说着,秦大夫又要给福叔斟酒。福叔掩住杯口,摇了摇头。
“话说回来,”秦大夫咽了口唾沫,“今晚这事,要不要去回禀你家世子爷,待……我说万一又闹大,咱俩不好交代。”秦大夫心中苦,福叔倒在其次,对于一个大夫,又一个心中有疙瘩的病人,凡出毛病,他这做大夫的总是首当其冲。若叫梁呈章憋了火,一准燃在他身上。
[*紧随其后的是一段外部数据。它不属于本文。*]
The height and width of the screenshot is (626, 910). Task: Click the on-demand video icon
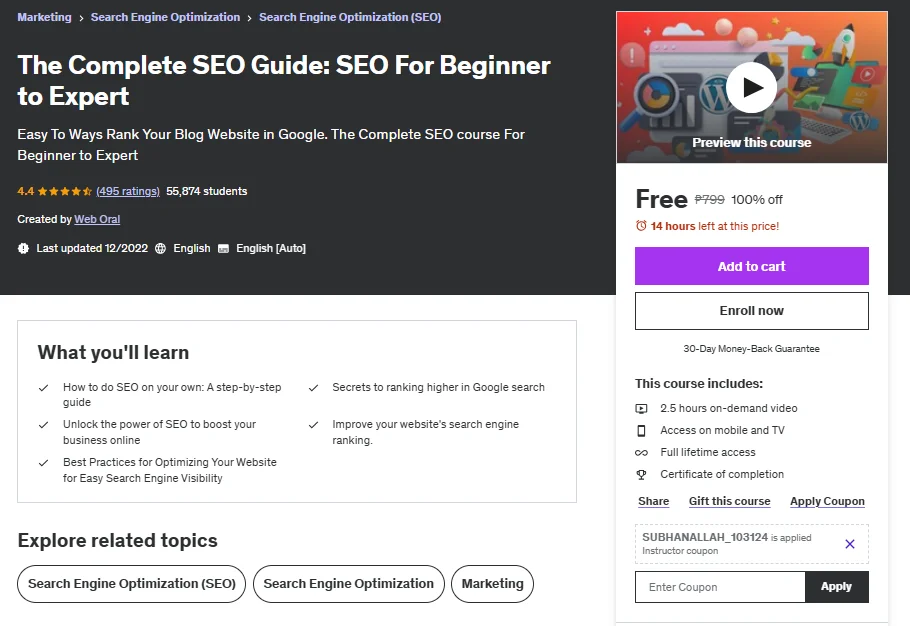pyautogui.click(x=641, y=408)
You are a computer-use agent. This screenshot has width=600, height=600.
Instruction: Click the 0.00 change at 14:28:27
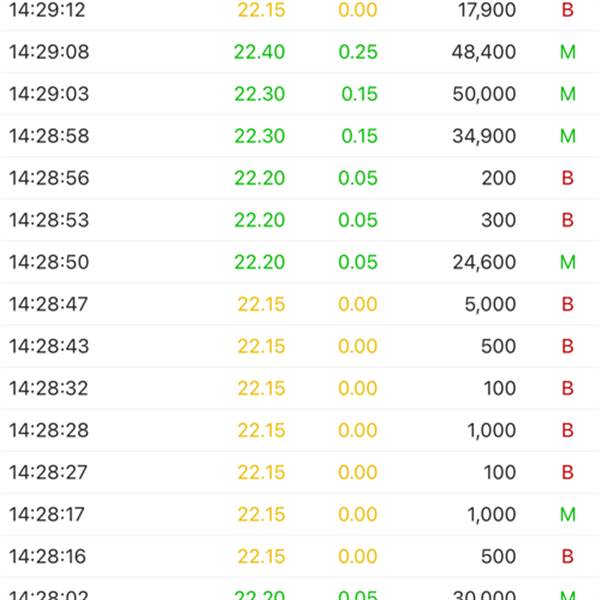358,473
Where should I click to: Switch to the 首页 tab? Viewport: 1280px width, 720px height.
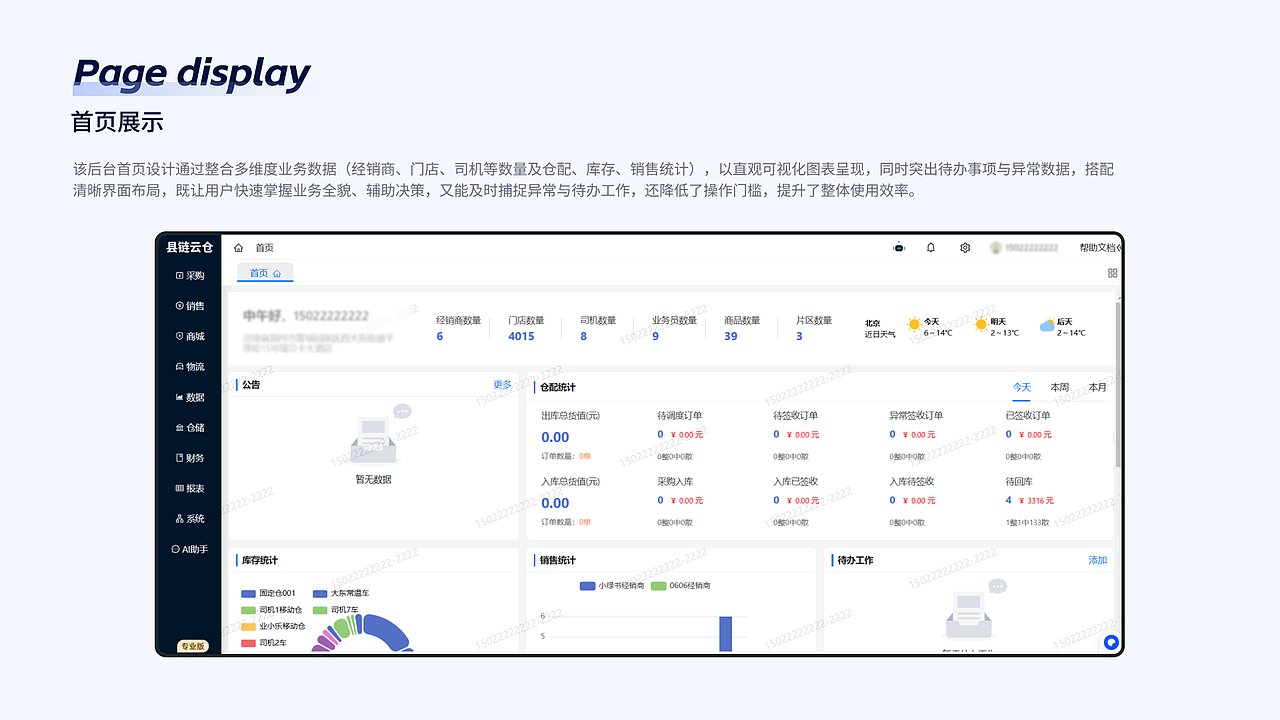(263, 272)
福叔也吃不准陈元心思。闻言,即点了点头:“那你看着,我去禀告。”
“去吧。”
“我守着呢。”
在福叔走后,秦大夫把酒坛、酒杯全收回了屋中。开玩笑,万一梁呈章过来,让他见到,仅军法一则就够他再喝几壶了。
秦大夫哀怨,他这一辈子当真是被贤王父子几个给吃死了。
因夜已深浓,在听过福叔回禀后,梁呈章并未去探望陈元,只令梁砚提来了陈七。有一桩疑惑,他需要陈七给他答案。
陈伯虽被收押,却没被送去任何牢狱,也未受过任何苛待拷问,只被关在一间下人房中。
房中略略简陋,倒也一应俱全。除挂念陈元外,陈伯没吃什么苦。
“世子。”陈伯朝梁呈章跪下。
梁呈章于窗前负手而立,问:“你说,你当初是在北春州遇上小公子,小公子又因何去北春州?”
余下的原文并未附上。